EXERCISE |
Reproduce exactly, and exclusively, the lines from the line containing "[Meghan to join" through the final line of the listing below.

PROVIDED MATERIAL |

*** Block opens ***

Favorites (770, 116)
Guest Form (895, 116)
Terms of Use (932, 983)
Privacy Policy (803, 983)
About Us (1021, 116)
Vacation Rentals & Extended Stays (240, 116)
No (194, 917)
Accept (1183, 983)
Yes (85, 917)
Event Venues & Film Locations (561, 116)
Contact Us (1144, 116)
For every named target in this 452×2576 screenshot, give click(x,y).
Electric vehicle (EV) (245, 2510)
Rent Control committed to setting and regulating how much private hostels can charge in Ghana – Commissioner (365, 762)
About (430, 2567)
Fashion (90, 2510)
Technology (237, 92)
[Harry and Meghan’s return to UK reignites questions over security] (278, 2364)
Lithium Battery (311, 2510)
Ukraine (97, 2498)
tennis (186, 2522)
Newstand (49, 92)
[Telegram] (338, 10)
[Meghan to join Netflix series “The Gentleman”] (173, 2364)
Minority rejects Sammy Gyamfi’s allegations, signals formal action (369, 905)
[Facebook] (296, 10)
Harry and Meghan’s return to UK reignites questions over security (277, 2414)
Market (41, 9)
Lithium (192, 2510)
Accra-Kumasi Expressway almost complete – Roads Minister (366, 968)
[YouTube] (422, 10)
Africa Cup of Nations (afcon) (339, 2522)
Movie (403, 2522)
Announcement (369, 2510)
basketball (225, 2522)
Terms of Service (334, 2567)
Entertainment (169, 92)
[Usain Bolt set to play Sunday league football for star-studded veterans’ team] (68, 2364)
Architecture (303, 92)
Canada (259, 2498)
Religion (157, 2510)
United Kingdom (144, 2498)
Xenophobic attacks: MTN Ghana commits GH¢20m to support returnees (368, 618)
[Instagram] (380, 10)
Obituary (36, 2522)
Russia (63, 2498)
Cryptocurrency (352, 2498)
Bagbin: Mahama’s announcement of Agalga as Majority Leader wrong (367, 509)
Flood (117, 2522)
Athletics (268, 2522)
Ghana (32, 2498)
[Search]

*** Block closes ***

WRITTEN RESPONSE |
[Meghan to join Netflix series “The Gentleman”] (173, 2364)
Minority rejects Sammy Gyamfi’s allegations, signals formal action (369, 905)
[Facebook] (296, 10)
Harry and Meghan’s return to UK reignites questions over security (277, 2414)
Market (41, 9)
Lithium (192, 2510)
Accra-Kumasi Expressway almost complete – Roads Minister (366, 968)
[YouTube] (422, 10)
Africa Cup of Nations (afcon) (339, 2522)
Movie (403, 2522)
Announcement (369, 2510)
basketball (225, 2522)
Terms of Service (334, 2567)
Entertainment (169, 92)
[Usain Bolt set to play Sunday league football for star-studded veterans’ team] (68, 2364)
Architecture (303, 92)
Canada (259, 2498)
Religion (157, 2510)
United Kingdom (144, 2498)
Xenophobic attacks: MTN Ghana commits GH¢20m to support returnees (368, 618)
[Instagram] (380, 10)
Obituary (36, 2522)
Russia (63, 2498)
Cryptocurrency (352, 2498)
Bagbin: Mahama’s announcement of Agalga as Majority Leader wrong (367, 509)
Flood (117, 2522)
Athletics (268, 2522)
Ghana (32, 2498)
[Search]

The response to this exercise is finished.